Jumat, 12 Februari 2010

Kemiskinan di Mataku

Sejak lahirku,

Tangan kasar ibuku menjadi sentuhan pertamaku

Suara letih ayahku menjadi pendengaran pertamaku

Sampah yang menggunung menjadi pemandangan pertamaku

Lapak kayu sempit & berlumut menjadi penaung pertamaku

Tanah berbeling & berlumpur menjadi tempat pijakan pertamaku

Beras akas menjadi makanan pertamaku

Botol bekas menjadi mainan pertamaku

Kucing liar menjadi sahabat pertamaku

Hingar bingar jalanan menjadi ruang lingkup pertamaku

Hingga dewasaku ini, pertamaku telah menjadi seluruh isi hidupku,

Akankah ini selalu jadi duniaku ??

Mereka bilang kasih..

Tapi mereka tidak menyadari kehadiranku di ramainya jalanan

Mereka bilang kasih..

Tapi mereka tidak sudi memandang & menyapaku sejenak diantara peluhku

Mereka bilang kasih..

Tapi mereka enggan menyentuhku dan merengkuhku ketika ku merasa sepi

Mereka bilang kasih..

Tapi mereka tak mendengarku ketika ku merintih menahan lapar & pedih

Mereka bilang kasih..

Tapi mereka tidur pulas ketika ku tidur di tanah aspal beratap langit

Mereka bilang kasih..

Tapi mereka tidak menguatkanku ketika ku menangisi keadaanku

Mereka bilang kasih..

Tapi tidak punya waktu untuk menjadi temanku dalam segala kekuranganku

Dan untuk ada bersamaku

Yang kutahu kasih akan bertindak

Bukan diam tak bergerak

Mereka anggap manusiakah aku ??

Tuhan, jelaskan padaku…

Jangan menutup hidungmu ketika ku lewat,

Aku hanya bisa mengumpulkan sampah layak pakai, lalu kujual tuk makanku hari ini

Jangan menutup kupingmu,

Aku mengamen dengan suara sumbangku, agar perut adik-adikku bisa terisi

Jangan memalingkan wajahmu

Aku hanya bisa duduk meminta di trotoar karena kondisiku tidak mendatangkan pilihan

Jangan curigai aku

Aku hanya memandangi pakaian yang kau pakai, makanan yang kau makan, untuk kuimpikan

Jangan mendelik padaku

Aku belum mengenal sopan santun, karena tidak ada yang mengajariku.

Jangan menghinaku ‘bodoh’

Aku memang tidak berpendidikan, aku tidak bisa bersekolah sepertimu. Tak ada yang membagiku pengetahuan

Jangan menghakimiku ‘menjual belas kasihan’

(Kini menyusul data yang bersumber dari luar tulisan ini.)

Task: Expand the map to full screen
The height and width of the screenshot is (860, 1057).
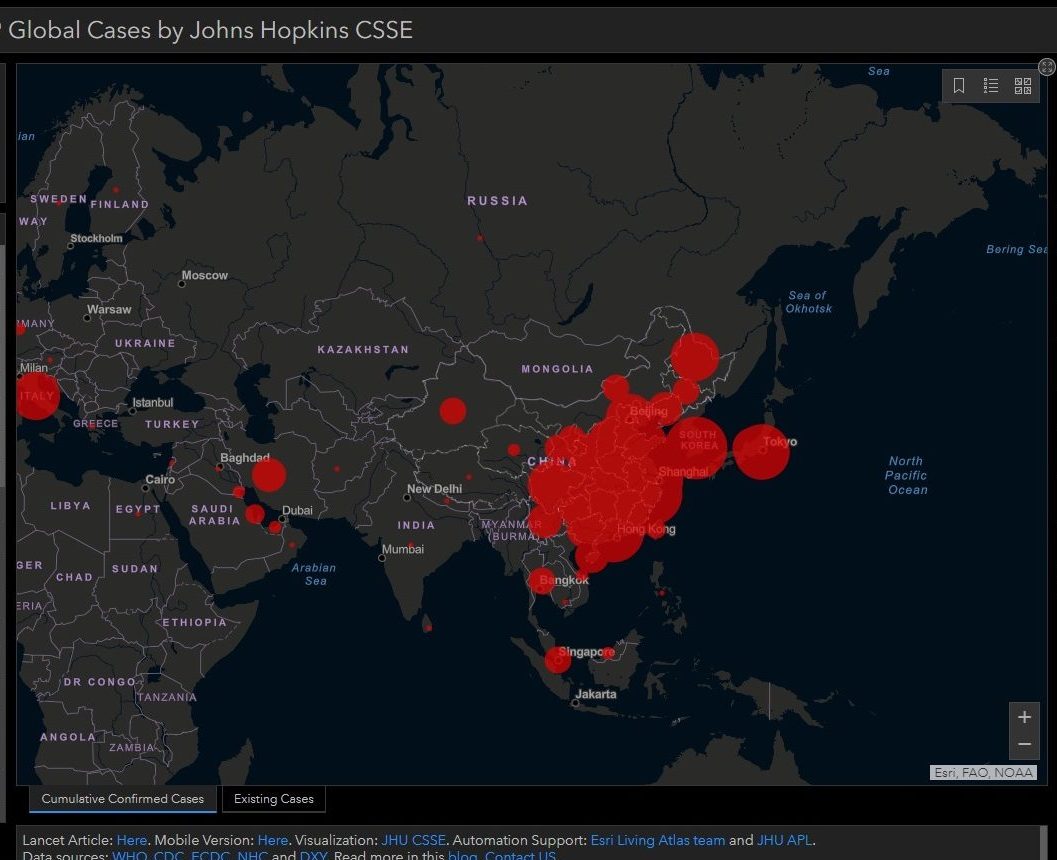Action: 1047,67
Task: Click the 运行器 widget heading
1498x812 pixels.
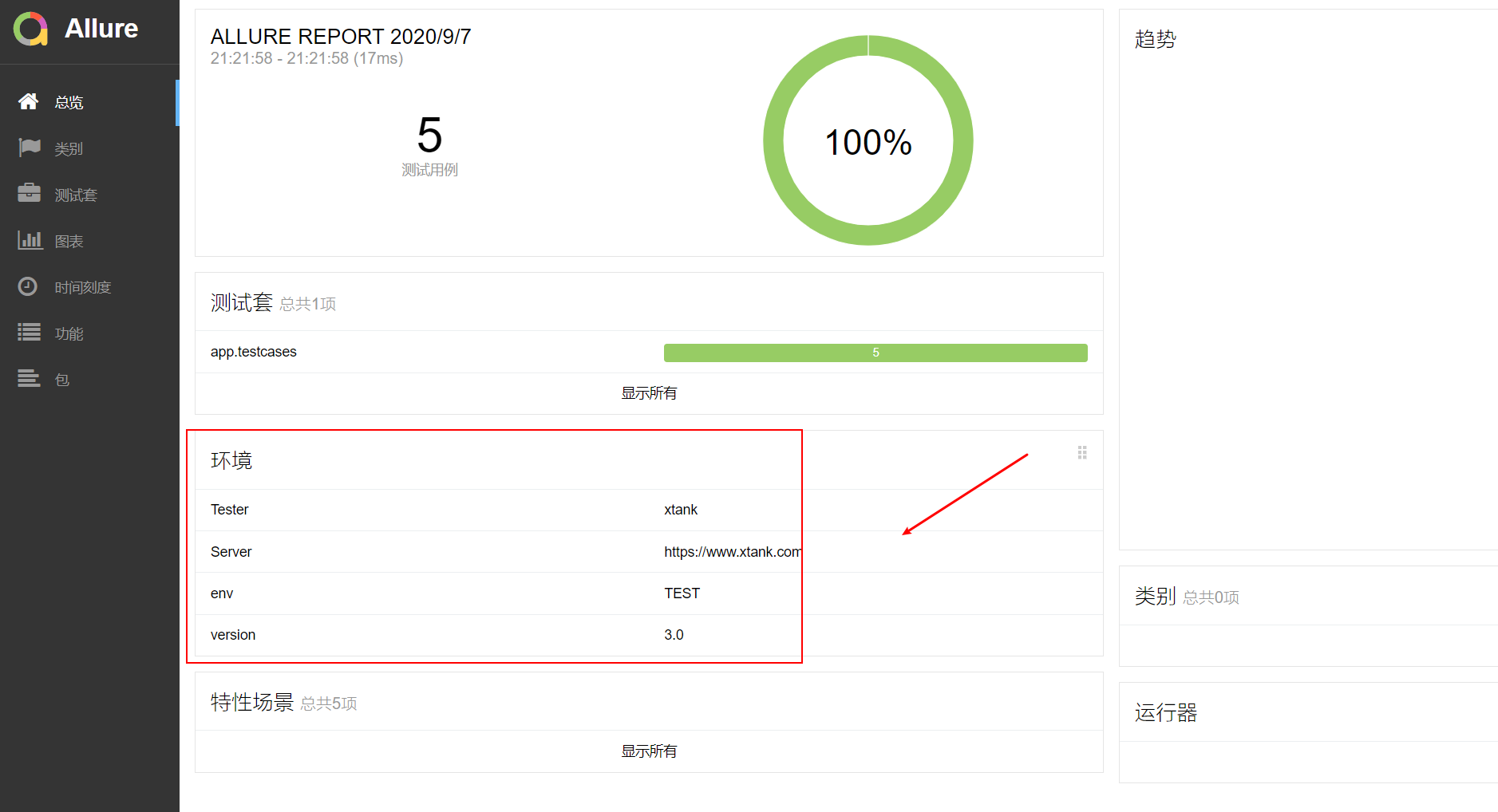Action: click(x=1165, y=713)
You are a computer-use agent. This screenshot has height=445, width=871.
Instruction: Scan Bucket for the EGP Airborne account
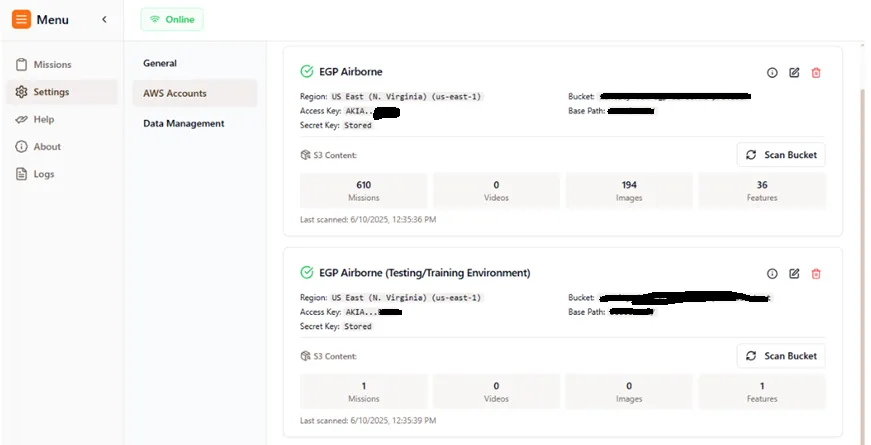tap(781, 155)
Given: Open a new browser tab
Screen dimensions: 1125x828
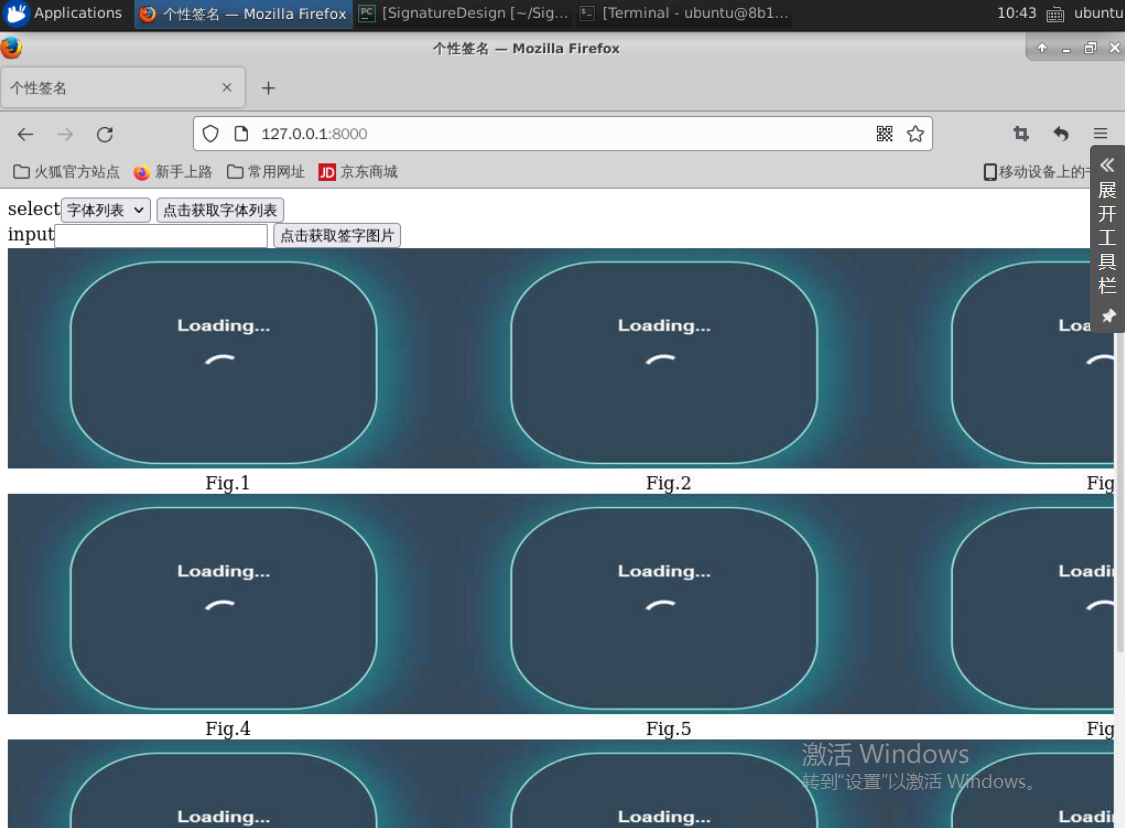Looking at the screenshot, I should [x=268, y=88].
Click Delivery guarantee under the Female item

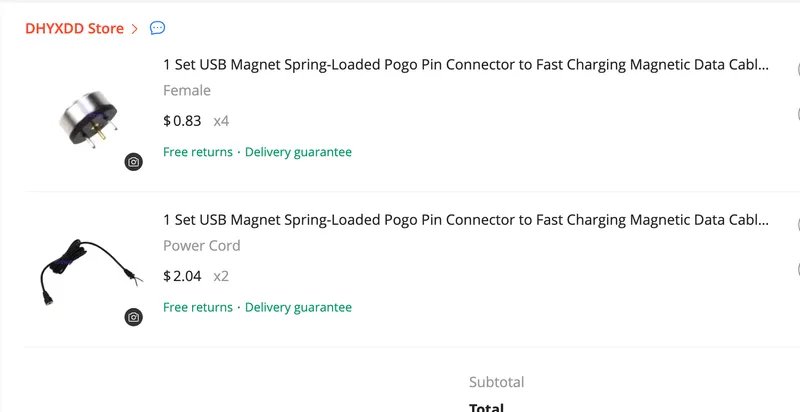click(298, 152)
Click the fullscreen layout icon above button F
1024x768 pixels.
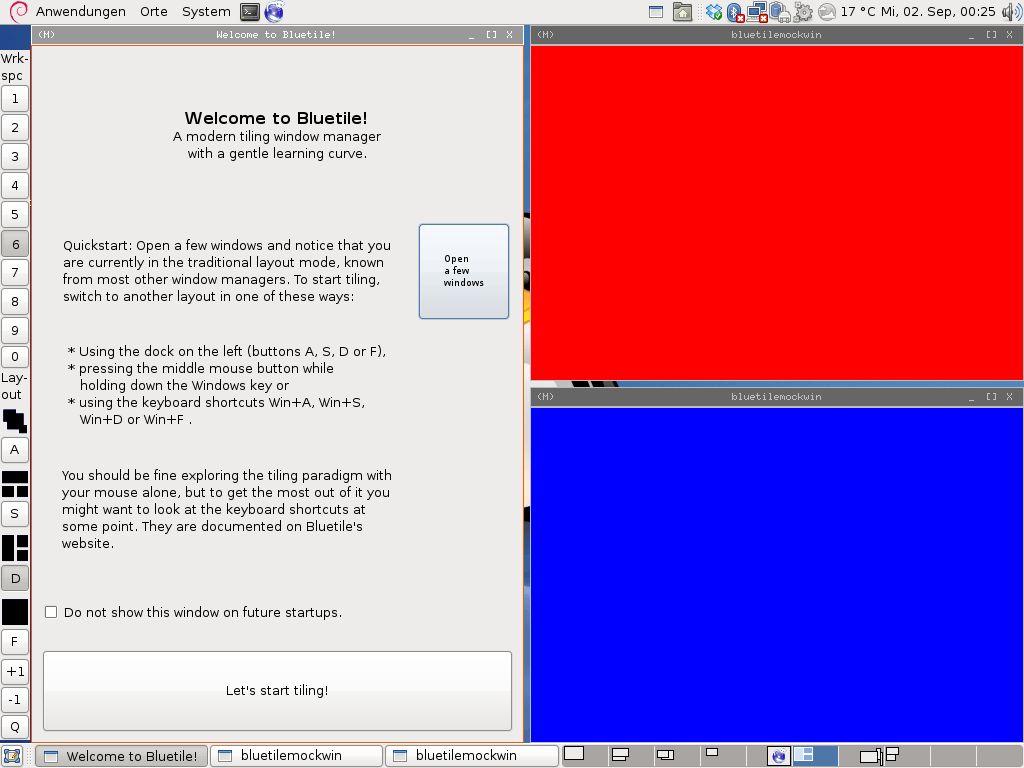pyautogui.click(x=15, y=612)
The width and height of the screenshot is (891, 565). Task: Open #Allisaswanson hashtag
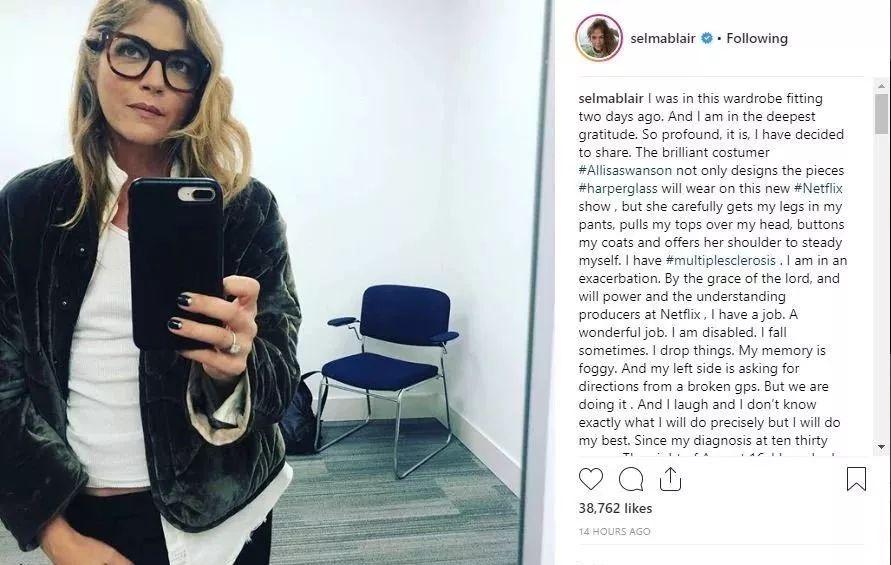625,171
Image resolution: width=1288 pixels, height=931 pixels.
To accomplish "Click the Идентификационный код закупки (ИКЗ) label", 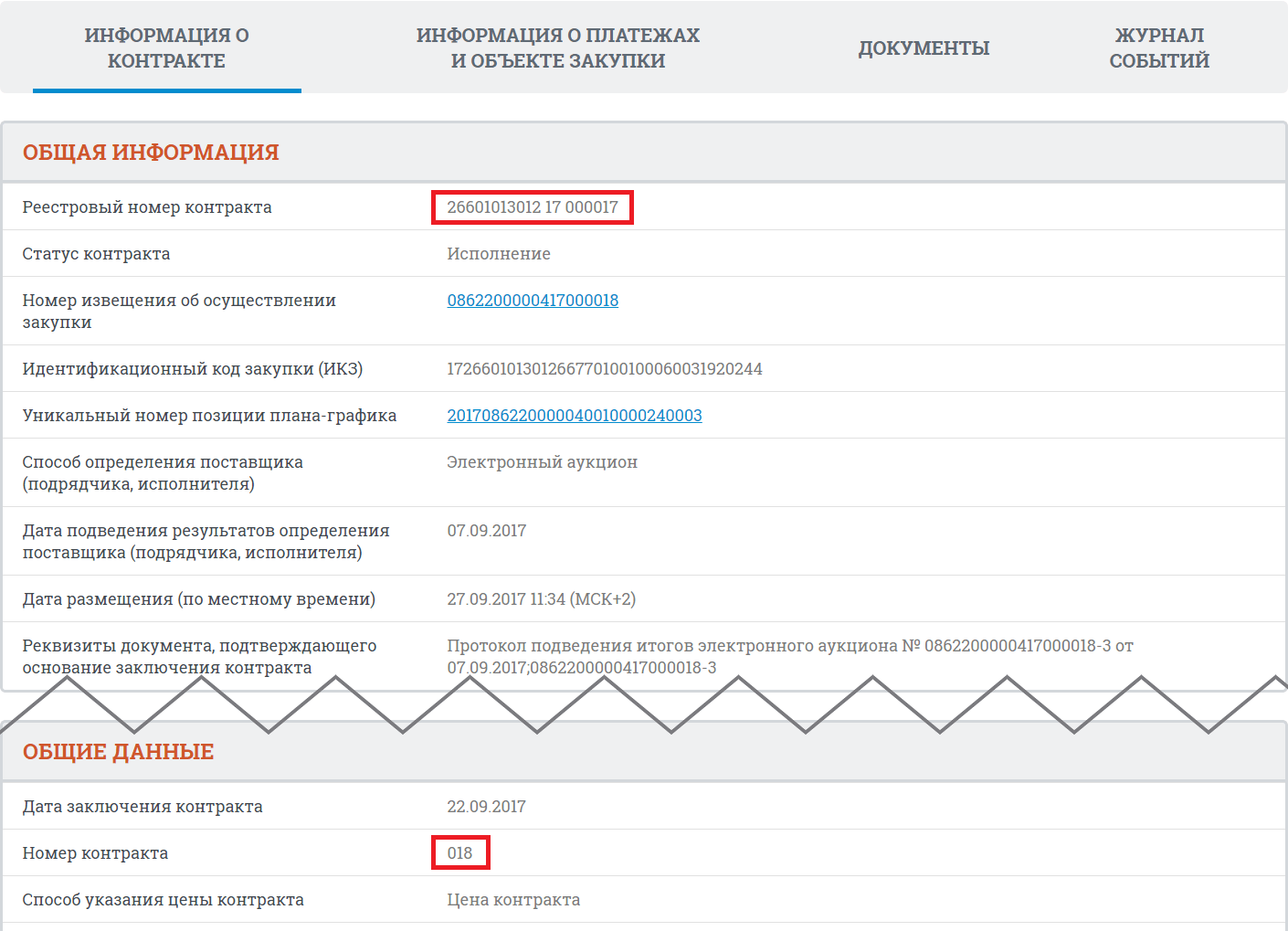I will (x=193, y=369).
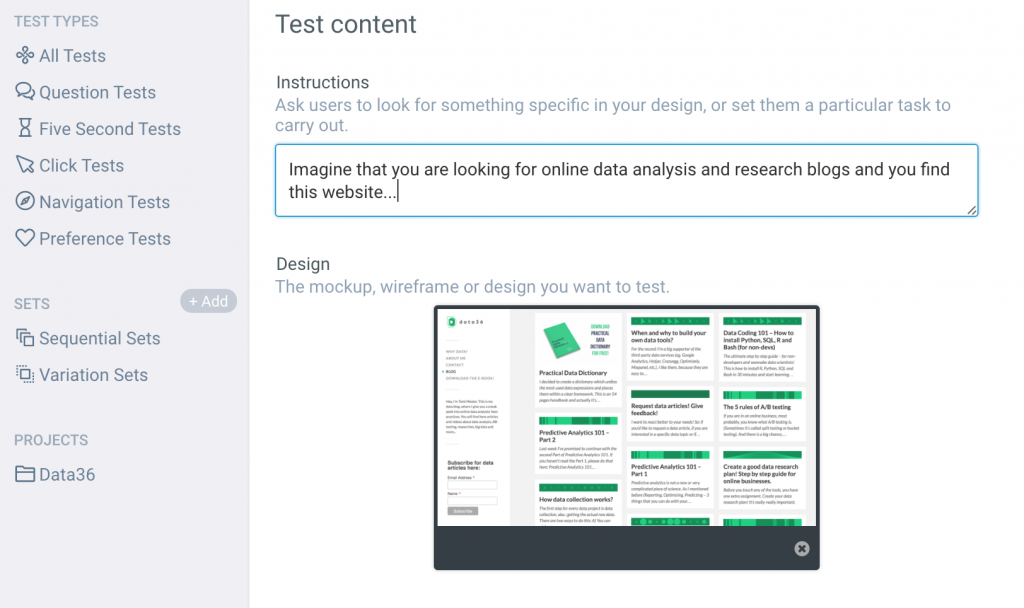Remove the uploaded design via the X button

[x=802, y=548]
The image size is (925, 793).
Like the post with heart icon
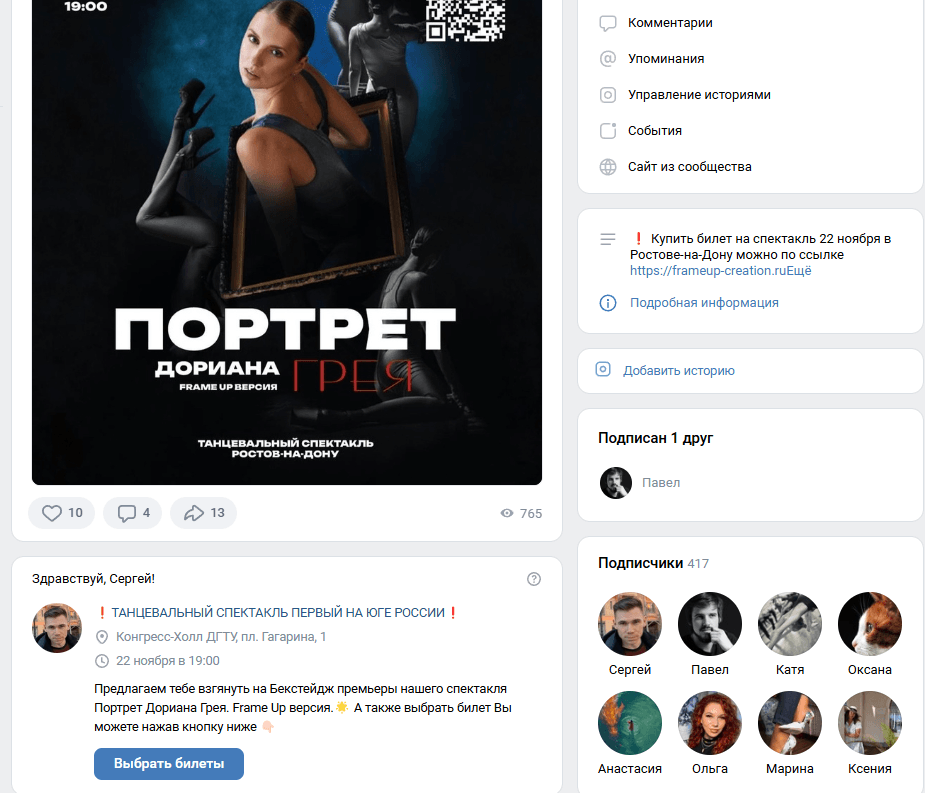(x=52, y=513)
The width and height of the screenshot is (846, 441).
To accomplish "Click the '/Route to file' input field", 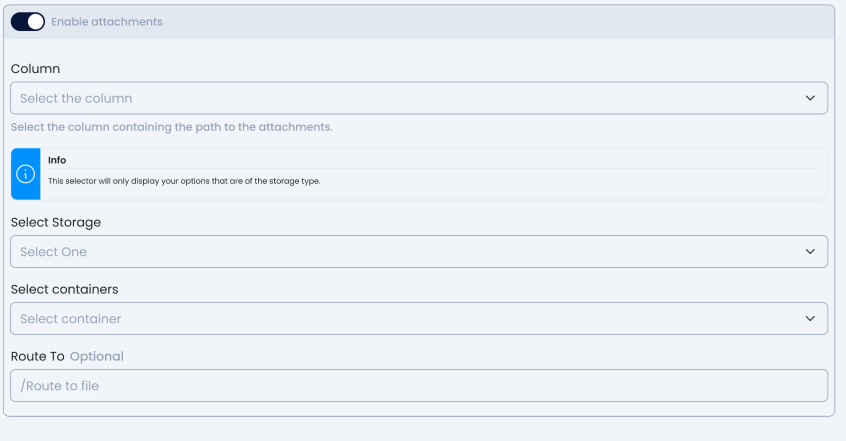I will tap(418, 385).
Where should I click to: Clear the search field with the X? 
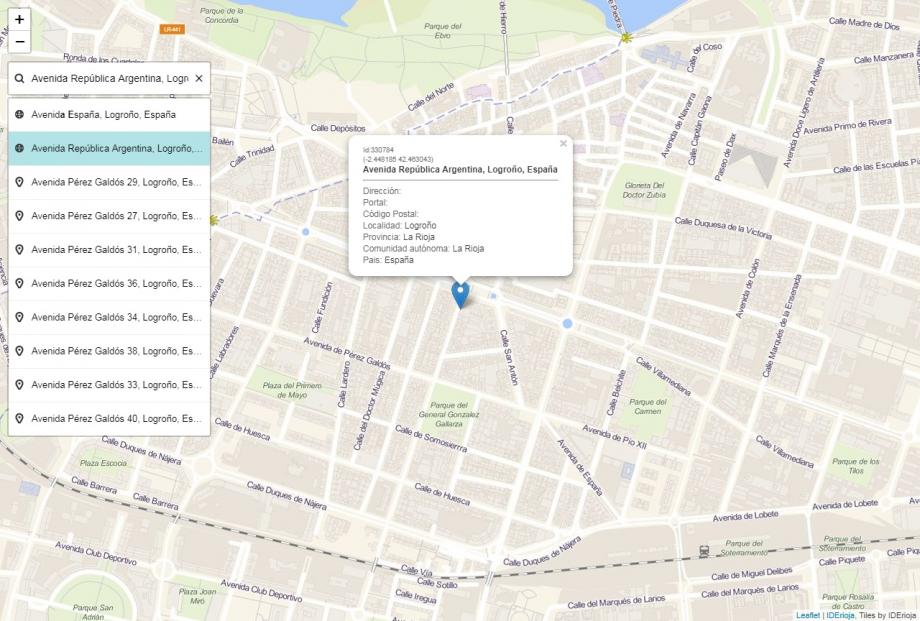pos(199,78)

Aku, saudara-saudaraku dan teman-temanku tidak punya kesempatan apapun tuk menjadi selain ini

Jangan menjauhi aku

Aku kotor, karena aku tidak meperdulikan tubuhku, hariku untuk mencari receh

Jangan menganggap aku adalah ‘gangguan’

Aku hanya bisa berkeliaran untuk melupakan beban hidupku, tak ada yang punya waktu tuk berbagi sukacita denganku

Jangan memojokkanku

Aku hanya bisa menangis marah ketika tramtib menggusur lapak sempit tempatku bernaung. Tak ada yang menolongku

Jangan mengejekku

Aku seringkali melanggar aturan karena aku tidak bisa memikirkan cara lain tuk mengejar hidup hari ini.

Jangan… Jangan.

Karena..

Kau dan aku adalah ‘rancangan’ dari pencipta yang sama

Kau dan aku menghirup udara yang sama di bumi yang sama

Yang membedakan kau dan aku hanyalah: Tak ada kesempatan untukku.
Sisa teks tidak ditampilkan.